* _WHAT TO DO_: With the pictures left aside, write out exactly the lines of the listing below from the line with "Given: Open the help question mark icon" to the line with "Screen dimensions: 1456x838", both included, and only those.

* _MATERIAL SHOWN_:
+---+

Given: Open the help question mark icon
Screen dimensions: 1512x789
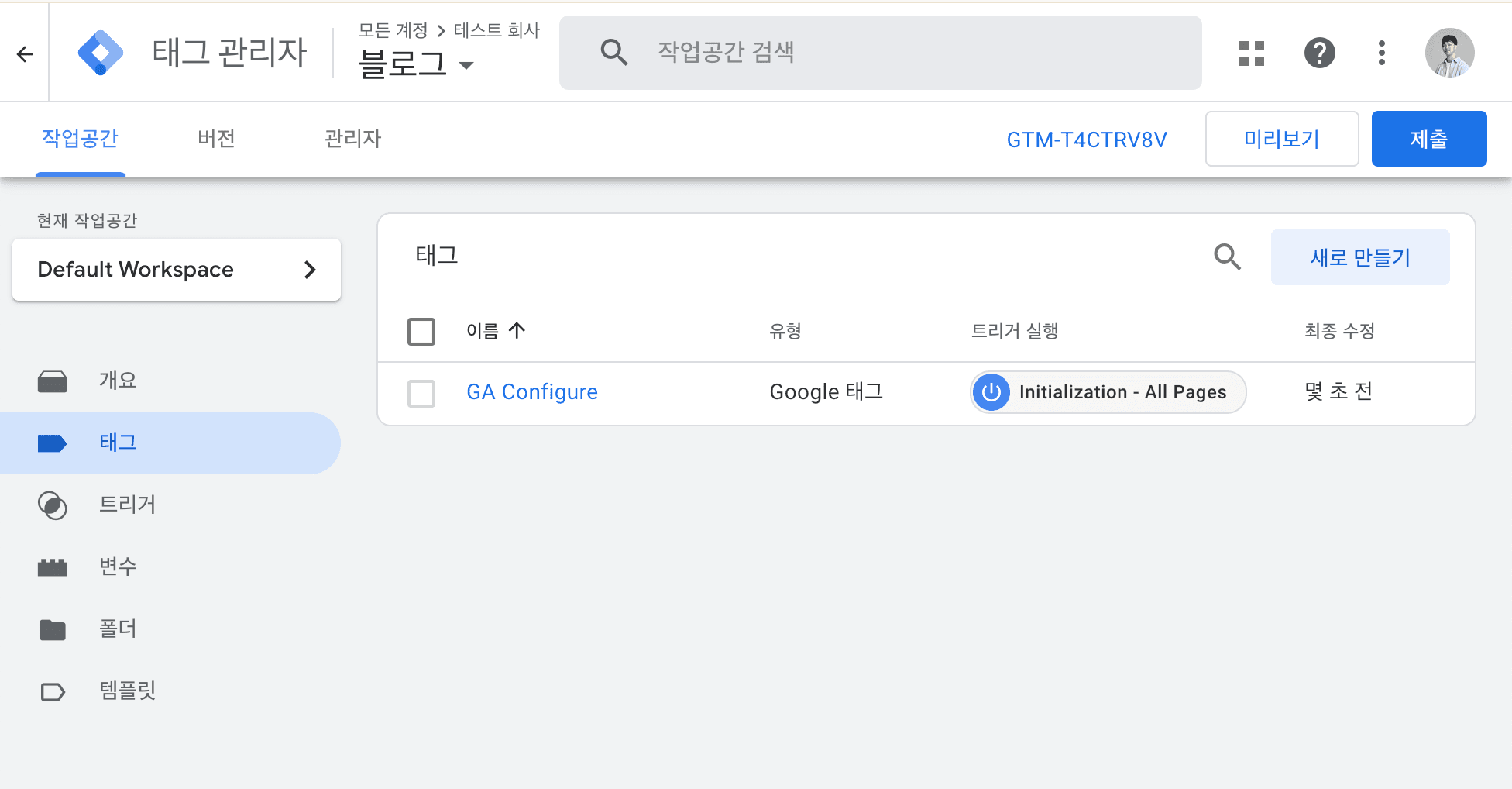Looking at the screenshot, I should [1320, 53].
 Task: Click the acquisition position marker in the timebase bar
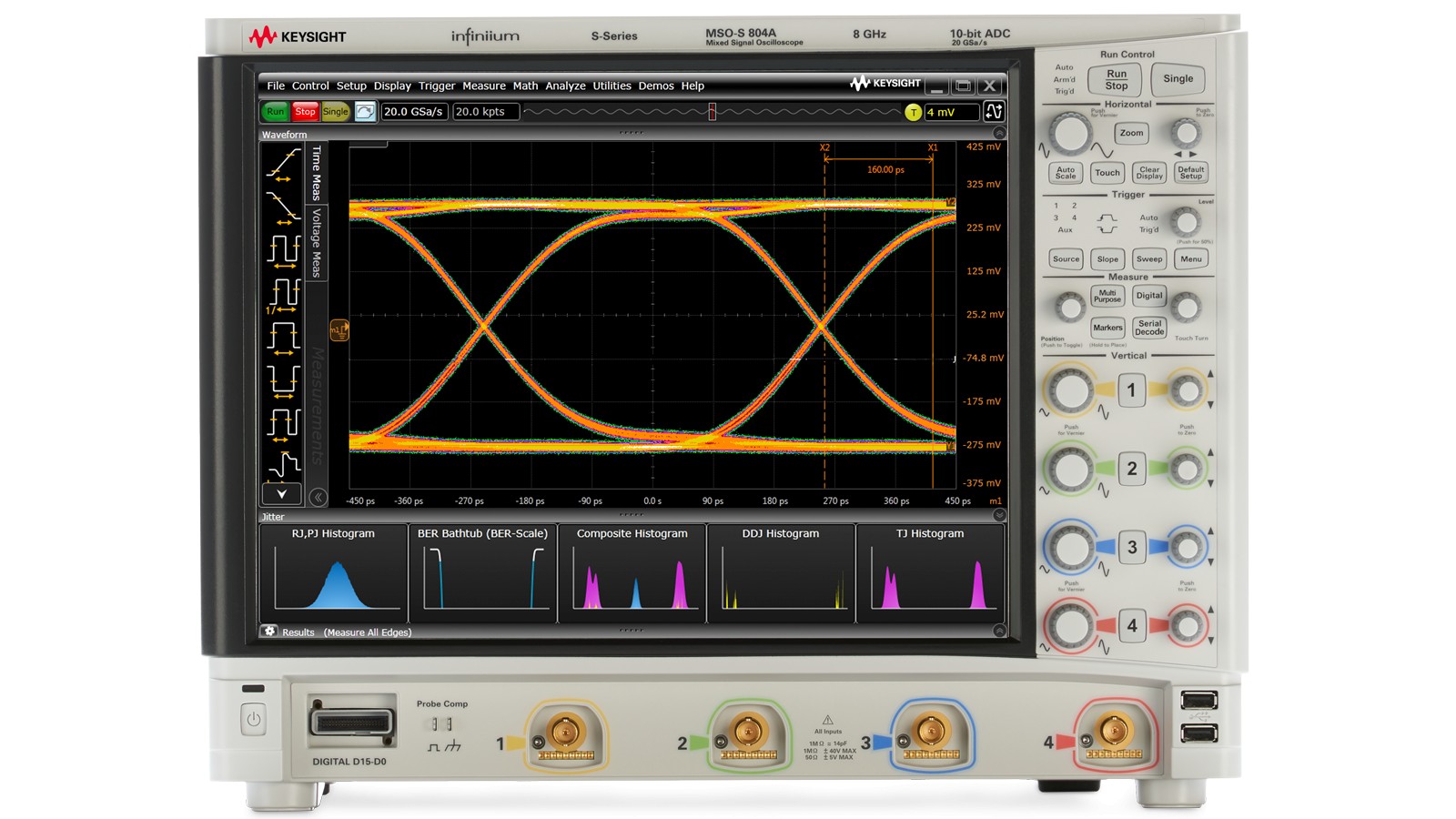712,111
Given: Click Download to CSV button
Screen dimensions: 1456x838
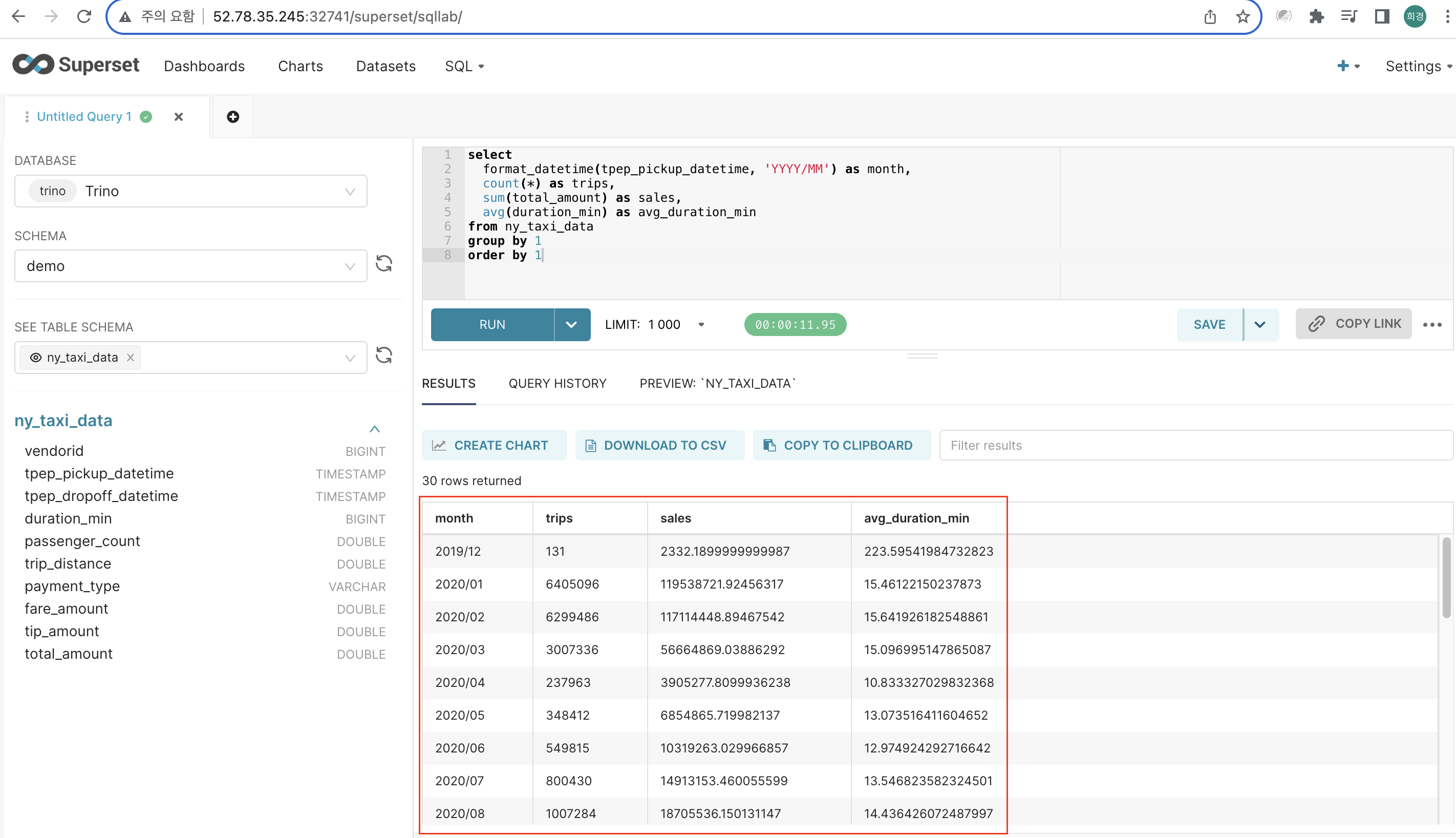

+---+

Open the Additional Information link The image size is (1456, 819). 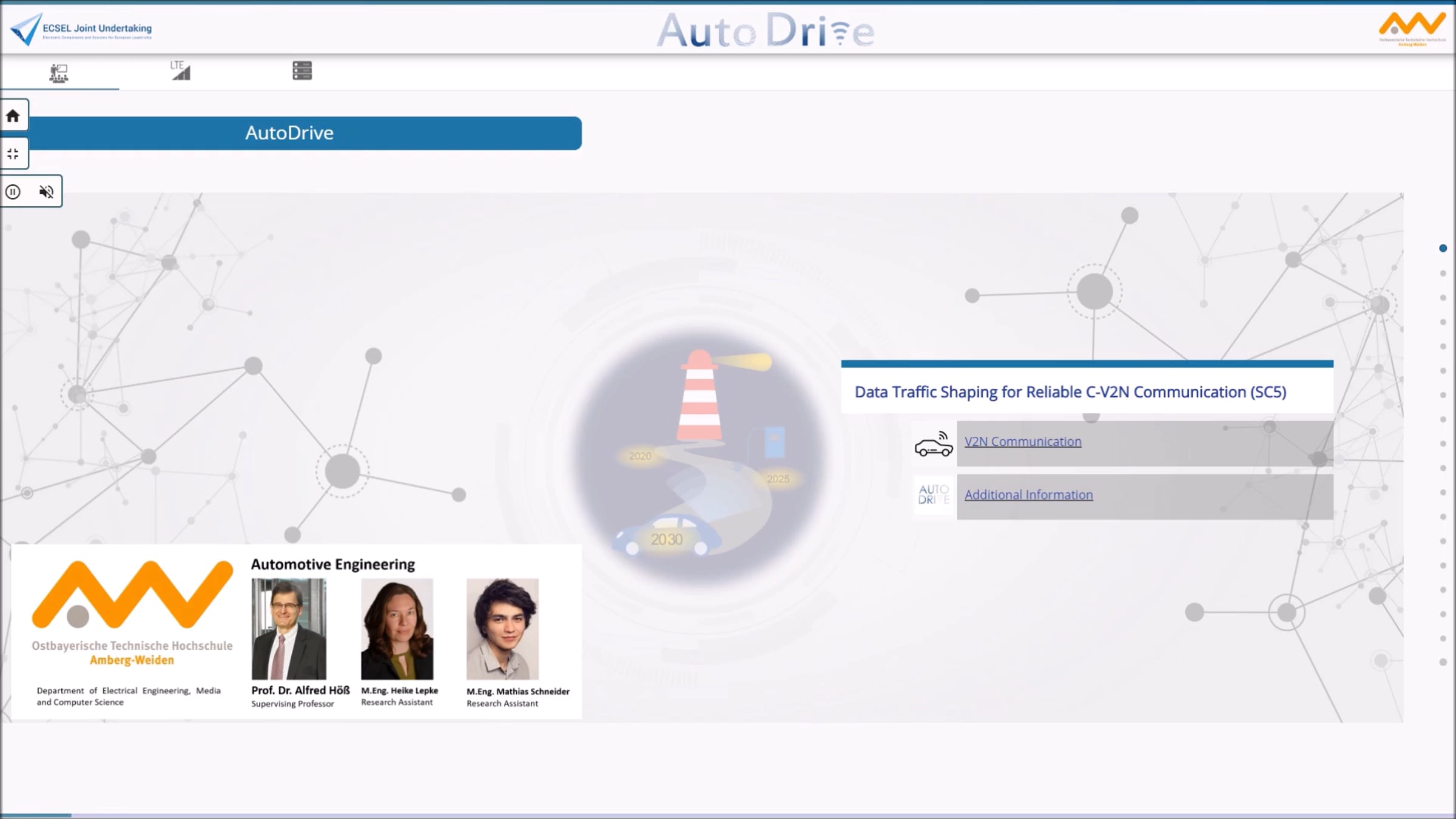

+---+

* _ANSWER SECTION_:
Given: Open the help question mark icon
Screen dimensions: 1512x789
Looking at the screenshot, I should [1320, 53].
 Task: Click the acquisition position marker in the timebase bar
712,111
Given: Click Download to CSV button
Screen dimensions: 1456x838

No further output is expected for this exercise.